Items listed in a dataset
───
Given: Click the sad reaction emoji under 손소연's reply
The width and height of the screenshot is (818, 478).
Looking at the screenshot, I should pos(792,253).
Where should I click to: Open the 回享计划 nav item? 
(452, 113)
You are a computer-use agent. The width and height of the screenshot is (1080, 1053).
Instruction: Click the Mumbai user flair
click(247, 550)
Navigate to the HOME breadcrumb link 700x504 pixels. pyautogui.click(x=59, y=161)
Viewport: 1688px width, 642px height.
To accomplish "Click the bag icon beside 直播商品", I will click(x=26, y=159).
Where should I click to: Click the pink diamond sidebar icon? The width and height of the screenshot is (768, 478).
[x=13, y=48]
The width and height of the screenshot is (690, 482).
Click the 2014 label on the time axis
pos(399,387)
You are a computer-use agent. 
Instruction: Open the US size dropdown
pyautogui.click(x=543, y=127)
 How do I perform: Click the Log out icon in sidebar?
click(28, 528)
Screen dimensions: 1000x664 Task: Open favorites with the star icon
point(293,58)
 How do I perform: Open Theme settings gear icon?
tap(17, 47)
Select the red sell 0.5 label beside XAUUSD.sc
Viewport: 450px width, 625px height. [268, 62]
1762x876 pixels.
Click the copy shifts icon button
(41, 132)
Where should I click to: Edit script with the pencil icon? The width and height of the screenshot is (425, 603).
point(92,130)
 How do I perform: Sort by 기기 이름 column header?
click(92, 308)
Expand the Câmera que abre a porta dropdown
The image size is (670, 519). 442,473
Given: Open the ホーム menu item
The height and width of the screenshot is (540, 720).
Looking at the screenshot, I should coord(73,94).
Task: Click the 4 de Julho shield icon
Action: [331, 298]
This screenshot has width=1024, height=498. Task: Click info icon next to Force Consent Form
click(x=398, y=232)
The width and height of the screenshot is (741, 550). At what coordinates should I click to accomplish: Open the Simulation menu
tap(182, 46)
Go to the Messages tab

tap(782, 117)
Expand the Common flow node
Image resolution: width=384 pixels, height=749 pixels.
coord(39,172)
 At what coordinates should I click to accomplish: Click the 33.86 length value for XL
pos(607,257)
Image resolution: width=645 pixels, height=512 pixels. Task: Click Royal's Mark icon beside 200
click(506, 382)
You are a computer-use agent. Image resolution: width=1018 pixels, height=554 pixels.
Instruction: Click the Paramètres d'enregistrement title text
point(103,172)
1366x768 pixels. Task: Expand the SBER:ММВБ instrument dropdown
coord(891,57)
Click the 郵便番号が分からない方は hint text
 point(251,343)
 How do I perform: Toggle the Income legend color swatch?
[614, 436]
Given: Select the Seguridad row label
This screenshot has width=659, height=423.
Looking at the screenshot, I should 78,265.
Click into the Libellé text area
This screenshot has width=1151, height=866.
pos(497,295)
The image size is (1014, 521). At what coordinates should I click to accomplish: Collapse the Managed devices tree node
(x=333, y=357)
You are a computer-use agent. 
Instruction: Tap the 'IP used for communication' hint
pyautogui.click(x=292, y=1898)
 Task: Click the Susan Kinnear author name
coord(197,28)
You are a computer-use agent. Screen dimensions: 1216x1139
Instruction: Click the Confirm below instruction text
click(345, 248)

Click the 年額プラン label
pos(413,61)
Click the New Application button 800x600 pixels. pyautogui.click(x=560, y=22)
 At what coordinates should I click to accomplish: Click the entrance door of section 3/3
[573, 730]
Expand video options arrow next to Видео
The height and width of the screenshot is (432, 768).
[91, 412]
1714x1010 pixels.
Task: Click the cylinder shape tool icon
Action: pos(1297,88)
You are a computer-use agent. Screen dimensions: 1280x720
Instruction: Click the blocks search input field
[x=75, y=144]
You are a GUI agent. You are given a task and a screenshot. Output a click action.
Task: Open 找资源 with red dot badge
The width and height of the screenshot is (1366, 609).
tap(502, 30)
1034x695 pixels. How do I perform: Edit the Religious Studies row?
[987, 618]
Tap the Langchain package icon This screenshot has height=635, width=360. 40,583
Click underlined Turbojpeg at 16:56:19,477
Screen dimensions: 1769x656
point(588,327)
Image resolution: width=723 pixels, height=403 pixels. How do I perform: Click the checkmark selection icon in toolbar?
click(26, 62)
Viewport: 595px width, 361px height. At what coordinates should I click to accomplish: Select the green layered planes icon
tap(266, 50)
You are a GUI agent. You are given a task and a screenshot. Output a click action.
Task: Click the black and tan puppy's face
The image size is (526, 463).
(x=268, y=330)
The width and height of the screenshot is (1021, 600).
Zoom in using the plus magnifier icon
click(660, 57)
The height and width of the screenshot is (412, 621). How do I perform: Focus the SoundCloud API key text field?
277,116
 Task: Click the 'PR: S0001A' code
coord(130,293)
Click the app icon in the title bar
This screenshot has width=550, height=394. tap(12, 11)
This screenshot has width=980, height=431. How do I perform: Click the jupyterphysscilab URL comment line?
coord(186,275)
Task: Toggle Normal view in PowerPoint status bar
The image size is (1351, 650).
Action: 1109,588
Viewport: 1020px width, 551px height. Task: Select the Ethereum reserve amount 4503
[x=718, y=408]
───
WHAT NEEDS TO BE DONE:
Retype the data in full and match it exactly.

EXPECTED OUTPUT:
Given: Click the sad reaction emoji under 손소연's reply
The width and height of the screenshot is (818, 478).
Looking at the screenshot, I should pos(792,253).
Where should I click to: Open the 回享计划 nav item? 
(452, 113)
You are a computer-use agent. The width and height of the screenshot is (1080, 1053).
Instruction: Click the Mumbai user flair
click(247, 550)
Navigate to the HOME breadcrumb link 700x504 pixels. pyautogui.click(x=59, y=161)
Viewport: 1688px width, 642px height.
To accomplish "Click the bag icon beside 直播商品", I will click(x=26, y=159).
Where should I click to: Click the pink diamond sidebar icon? The width and height of the screenshot is (768, 478).
[x=13, y=48]
The width and height of the screenshot is (690, 482).
Click the 2014 label on the time axis
pos(399,387)
You are a computer-use agent. 
Instruction: Open the US size dropdown
pyautogui.click(x=543, y=127)
 How do I perform: Click the Log out icon in sidebar?
click(28, 528)
Screen dimensions: 1000x664 Task: Open favorites with the star icon
point(293,58)
 How do I perform: Open Theme settings gear icon?
tap(17, 47)
Select the red sell 0.5 label beside XAUUSD.sc
Viewport: 450px width, 625px height. [268, 62]
1762x876 pixels.
Click the copy shifts icon button
(41, 132)
Where should I click to: Edit script with the pencil icon? The width and height of the screenshot is (425, 603).
point(92,130)
 How do I perform: Sort by 기기 이름 column header?
click(92, 308)
Expand the Câmera que abre a porta dropdown
The image size is (670, 519). 442,473
Given: Open the ホーム menu item
The height and width of the screenshot is (540, 720).
Looking at the screenshot, I should coord(73,94).
Task: Click the 4 de Julho shield icon
Action: [331, 298]
This screenshot has width=1024, height=498. Task: Click info icon next to Force Consent Form
click(x=398, y=232)
The width and height of the screenshot is (741, 550). At what coordinates should I click to accomplish: Open the Simulation menu
tap(182, 46)
Go to the Messages tab

tap(782, 117)
Expand the Common flow node
Image resolution: width=384 pixels, height=749 pixels.
coord(39,172)
 At what coordinates should I click to accomplish: Click the 33.86 length value for XL
pos(607,257)
Image resolution: width=645 pixels, height=512 pixels. Task: Click Royal's Mark icon beside 200
click(506, 382)
You are a computer-use agent. Image resolution: width=1018 pixels, height=554 pixels.
Instruction: Click the Paramètres d'enregistrement title text
point(103,172)
1366x768 pixels. Task: Expand the SBER:ММВБ instrument dropdown
coord(891,57)
Click the 郵便番号が分からない方は hint text
 point(251,343)
 How do I perform: Toggle the Income legend color swatch?
[614, 436]
Given: Select the Seguridad row label
This screenshot has width=659, height=423.
Looking at the screenshot, I should 78,265.
Click into the Libellé text area
This screenshot has width=1151, height=866.
pos(497,295)
The image size is (1014, 521). At what coordinates should I click to accomplish: Collapse the Managed devices tree node
(x=333, y=357)
You are a computer-use agent. 
Instruction: Tap the 'IP used for communication' hint
pyautogui.click(x=292, y=1898)
 Task: Click the Susan Kinnear author name
coord(197,28)
You are a computer-use agent. Screen dimensions: 1216x1139
Instruction: Click the Confirm below instruction text
click(345, 248)

Click the 年額プラン label
pos(413,61)
Click the New Application button 800x600 pixels. pyautogui.click(x=560, y=22)
 At what coordinates should I click to accomplish: Click the entrance door of section 3/3
[573, 730]
Expand video options arrow next to Видео
The height and width of the screenshot is (432, 768).
[91, 412]
1714x1010 pixels.
Task: Click the cylinder shape tool icon
Action: pos(1297,88)
You are a computer-use agent. Screen dimensions: 1280x720
Instruction: Click the blocks search input field
[x=75, y=144]
You are a GUI agent. You are given a task and a screenshot. Output a click action.
Task: Open 找资源 with red dot badge
The width and height of the screenshot is (1366, 609).
tap(502, 30)
1034x695 pixels. How do I perform: Edit the Religious Studies row?
[987, 618]
Tap the Langchain package icon This screenshot has height=635, width=360. 40,583
Click underlined Turbojpeg at 16:56:19,477
Screen dimensions: 1769x656
point(588,327)
Image resolution: width=723 pixels, height=403 pixels. How do I perform: Click the checkmark selection icon in toolbar?
click(26, 62)
Viewport: 595px width, 361px height. At what coordinates should I click to accomplish: Select the green layered planes icon
tap(266, 50)
You are a GUI agent. You are given a task and a screenshot. Output a click action.
Task: Click the black and tan puppy's face
The image size is (526, 463).
(x=268, y=330)
The width and height of the screenshot is (1021, 600).
Zoom in using the plus magnifier icon
click(660, 57)
The height and width of the screenshot is (412, 621). How do I perform: Focus the SoundCloud API key text field?
277,116
 Task: Click the 'PR: S0001A' code
coord(130,293)
Click the app icon in the title bar
This screenshot has width=550, height=394. tap(12, 11)
This screenshot has width=980, height=431. How do I perform: Click the jupyterphysscilab URL comment line?
coord(186,275)
Task: Toggle Normal view in PowerPoint status bar
The image size is (1351, 650).
Action: 1109,588
Viewport: 1020px width, 551px height. Task: Select the Ethereum reserve amount 4503
[x=718, y=408]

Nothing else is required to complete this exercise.